▶ _SUPPLIED DATA_:
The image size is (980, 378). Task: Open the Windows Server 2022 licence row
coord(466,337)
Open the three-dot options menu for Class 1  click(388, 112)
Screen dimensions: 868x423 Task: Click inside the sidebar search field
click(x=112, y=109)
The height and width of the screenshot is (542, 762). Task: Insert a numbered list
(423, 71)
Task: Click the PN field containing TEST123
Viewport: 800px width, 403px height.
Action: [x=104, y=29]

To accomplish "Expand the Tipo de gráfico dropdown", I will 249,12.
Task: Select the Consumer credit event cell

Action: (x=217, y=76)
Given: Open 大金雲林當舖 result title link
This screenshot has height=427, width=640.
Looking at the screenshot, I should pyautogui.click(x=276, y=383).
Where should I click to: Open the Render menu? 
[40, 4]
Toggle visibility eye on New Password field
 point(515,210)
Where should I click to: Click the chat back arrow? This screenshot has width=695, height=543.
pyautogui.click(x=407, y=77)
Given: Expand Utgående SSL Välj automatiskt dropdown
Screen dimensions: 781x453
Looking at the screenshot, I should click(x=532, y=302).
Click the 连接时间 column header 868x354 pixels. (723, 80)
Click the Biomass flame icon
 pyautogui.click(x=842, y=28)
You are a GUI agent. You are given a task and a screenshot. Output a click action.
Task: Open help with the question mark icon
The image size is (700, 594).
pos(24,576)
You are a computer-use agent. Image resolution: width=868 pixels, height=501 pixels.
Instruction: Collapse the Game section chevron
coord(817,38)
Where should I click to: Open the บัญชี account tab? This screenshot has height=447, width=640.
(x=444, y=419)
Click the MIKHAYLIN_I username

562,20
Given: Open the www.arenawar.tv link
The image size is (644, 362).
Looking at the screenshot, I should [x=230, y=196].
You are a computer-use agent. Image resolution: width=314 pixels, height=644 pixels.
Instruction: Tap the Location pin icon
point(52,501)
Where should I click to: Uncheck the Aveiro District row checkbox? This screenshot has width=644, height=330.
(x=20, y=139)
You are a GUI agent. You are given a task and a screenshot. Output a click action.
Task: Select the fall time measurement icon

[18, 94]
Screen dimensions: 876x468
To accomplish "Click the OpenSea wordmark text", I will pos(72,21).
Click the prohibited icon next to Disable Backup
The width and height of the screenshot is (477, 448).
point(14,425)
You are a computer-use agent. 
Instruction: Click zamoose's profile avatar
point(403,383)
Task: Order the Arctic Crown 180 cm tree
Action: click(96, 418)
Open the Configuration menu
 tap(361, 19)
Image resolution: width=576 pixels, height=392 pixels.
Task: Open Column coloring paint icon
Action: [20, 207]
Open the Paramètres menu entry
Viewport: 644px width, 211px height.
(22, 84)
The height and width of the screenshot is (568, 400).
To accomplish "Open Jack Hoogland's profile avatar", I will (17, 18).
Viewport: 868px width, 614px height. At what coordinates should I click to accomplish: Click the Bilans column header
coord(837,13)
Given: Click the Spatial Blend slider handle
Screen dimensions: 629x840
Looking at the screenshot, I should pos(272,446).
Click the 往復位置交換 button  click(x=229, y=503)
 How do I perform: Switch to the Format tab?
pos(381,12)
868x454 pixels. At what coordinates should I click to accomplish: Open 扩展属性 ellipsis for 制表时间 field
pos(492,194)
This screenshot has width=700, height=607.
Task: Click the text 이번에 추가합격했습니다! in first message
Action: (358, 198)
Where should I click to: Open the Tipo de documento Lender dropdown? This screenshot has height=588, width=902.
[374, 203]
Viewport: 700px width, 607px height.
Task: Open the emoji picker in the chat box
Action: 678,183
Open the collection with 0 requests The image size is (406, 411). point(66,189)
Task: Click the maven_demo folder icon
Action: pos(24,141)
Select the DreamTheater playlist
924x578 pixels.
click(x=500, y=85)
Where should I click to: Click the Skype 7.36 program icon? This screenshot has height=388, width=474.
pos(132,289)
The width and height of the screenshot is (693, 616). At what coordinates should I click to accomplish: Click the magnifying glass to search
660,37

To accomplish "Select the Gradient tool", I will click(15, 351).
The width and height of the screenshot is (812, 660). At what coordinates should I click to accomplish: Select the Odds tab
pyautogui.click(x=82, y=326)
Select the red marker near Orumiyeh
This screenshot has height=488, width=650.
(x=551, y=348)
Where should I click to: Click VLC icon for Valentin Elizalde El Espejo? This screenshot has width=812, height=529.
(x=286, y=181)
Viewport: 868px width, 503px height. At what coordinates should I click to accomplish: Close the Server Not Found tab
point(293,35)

▶ _WORK TO BE COMPLETED_:
Copy out, word for word, the part of the entries above that begins at the line with "Where should I click to: Open the Render" and ends at the line with "Click the prohibited", including both.

▶ _YOUR RESPONSE_:
Where should I click to: Open the Render menu? 
[40, 4]
Toggle visibility eye on New Password field
 point(515,210)
Where should I click to: Click the chat back arrow? This screenshot has width=695, height=543.
pyautogui.click(x=407, y=77)
Given: Expand Utgående SSL Välj automatiskt dropdown
Screen dimensions: 781x453
Looking at the screenshot, I should click(x=532, y=302).
Click the 连接时间 column header 868x354 pixels. (723, 80)
Click the Biomass flame icon
 pyautogui.click(x=842, y=28)
You are a GUI agent. You are given a task and a screenshot. Output a click action.
Task: Open help with the question mark icon
The image size is (700, 594).
pos(24,576)
You are a computer-use agent. Image resolution: width=868 pixels, height=501 pixels.
Instruction: Collapse the Game section chevron
coord(817,38)
Where should I click to: Open the บัญชี account tab? This screenshot has height=447, width=640.
(x=444, y=419)
Click the MIKHAYLIN_I username

562,20
Given: Open the www.arenawar.tv link
The image size is (644, 362).
Looking at the screenshot, I should [x=230, y=196].
You are a computer-use agent. Image resolution: width=314 pixels, height=644 pixels.
Instruction: Tap the Location pin icon
point(52,501)
Where should I click to: Uncheck the Aveiro District row checkbox? This screenshot has width=644, height=330.
(x=20, y=139)
You are a GUI agent. You are given a task and a screenshot. Output a click action.
Task: Select the fall time measurement icon

[18, 94]
Screen dimensions: 876x468
To accomplish "Click the OpenSea wordmark text", I will pos(72,21).
Click the prohibited icon next to Disable Backup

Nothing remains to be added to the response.